EQT buys German fibre optic firm Inexio; source values deal around $1.1 bln
Adds comment from EQT
FRANKFURT, Sept 28 (Reuters) - Swedish infrastructure investor EQT EQTAB.ST has bought German fibre optic network operator Inexio, in a deal sources familiar with the transaction said was worth around 1 billion euros ($1.1 billion).
Private equity investor Warburg Pincus and other owners sold their entire stakes in Inexio, which was founded by entrepreneur David Zimmer in 2007 and has connected communities in southern and southwestern Germany, both parties said.
Inexio provides high-speed internet to 110,000 customers and 6,000 businesses, and has a strategic goal of connecting 2 million households by 2030.
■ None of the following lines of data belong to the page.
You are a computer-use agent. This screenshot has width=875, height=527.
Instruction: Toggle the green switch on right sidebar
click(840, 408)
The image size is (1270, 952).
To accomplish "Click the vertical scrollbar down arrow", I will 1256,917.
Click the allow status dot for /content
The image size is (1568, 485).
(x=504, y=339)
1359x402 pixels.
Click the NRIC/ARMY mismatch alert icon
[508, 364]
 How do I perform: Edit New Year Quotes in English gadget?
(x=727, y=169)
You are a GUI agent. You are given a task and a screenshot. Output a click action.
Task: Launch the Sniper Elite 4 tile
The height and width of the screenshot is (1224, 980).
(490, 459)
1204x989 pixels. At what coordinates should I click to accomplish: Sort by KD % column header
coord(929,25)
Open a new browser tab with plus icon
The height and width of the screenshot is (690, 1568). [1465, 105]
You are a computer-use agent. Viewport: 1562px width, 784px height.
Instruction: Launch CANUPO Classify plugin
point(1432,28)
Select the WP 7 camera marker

EQT partner Matthias Fackler told Reuters his firm's aim was to turn mid-sized Inexio into a large company, focussing on expanding in its existing region of operations but with the possibility of developing Inexio's fibre network across Germany.
"The potential is huge in this market," Fackler said.
Terms were not disclosed, but the sources familiar with its terms said it was valued at around 1 billion euros.
After the transaction, the EQT Infrastructure IV fund will be 50% to 55% invested, the Swedish investor said.
Independent fibre-optic companies have built franchises in German regions and cities, seeking to capitalise on government efforts to build a national network.
The rollout of 5G mobile networks is starting after four operators paid billions for new spectrum at auction. This will also require greater fibre-optic connectivity.
Rival Deutsche Glasfaser, majority-owned by private equity investor KKR KKR.N, is also preparing a sale which may start in late 2019 or early 2020, sources familiar with the matter have said.
The Inexio deal is expected to close in the fourth quarter, subject to regulatory approvals.
Clifford Chance acted as legal adviser to EQT, while Evercore, Freshfields Bruckhaus Deringer, Rothschild & Co and EY advised Warburg Pincus.